(Collected data entries)
----------

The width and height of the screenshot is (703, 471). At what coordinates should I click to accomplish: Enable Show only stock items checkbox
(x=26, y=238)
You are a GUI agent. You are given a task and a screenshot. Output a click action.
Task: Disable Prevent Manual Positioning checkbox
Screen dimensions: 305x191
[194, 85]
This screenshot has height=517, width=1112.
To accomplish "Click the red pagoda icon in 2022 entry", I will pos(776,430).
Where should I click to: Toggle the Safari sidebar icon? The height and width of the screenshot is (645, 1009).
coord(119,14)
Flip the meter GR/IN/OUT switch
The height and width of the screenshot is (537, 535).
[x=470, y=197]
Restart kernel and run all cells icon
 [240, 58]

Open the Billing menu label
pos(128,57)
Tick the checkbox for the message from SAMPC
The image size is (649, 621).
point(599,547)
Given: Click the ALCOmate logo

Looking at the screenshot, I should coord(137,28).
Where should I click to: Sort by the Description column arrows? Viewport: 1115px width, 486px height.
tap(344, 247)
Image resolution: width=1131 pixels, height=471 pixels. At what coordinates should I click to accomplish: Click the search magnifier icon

----------

● **Your task**
Starting at the line that contains "Given: Click the ALCOmate logo", retype each remaining line of the records exactly; that line and the last line are both included.

● **Your solution**
Given: Click the ALCOmate logo

Looking at the screenshot, I should coord(137,28).
Where should I click to: Sort by the Description column arrows? Viewport: 1115px width, 486px height.
tap(344, 247)
Image resolution: width=1131 pixels, height=471 pixels. At what coordinates should I click to accomplish: Click the search magnifier icon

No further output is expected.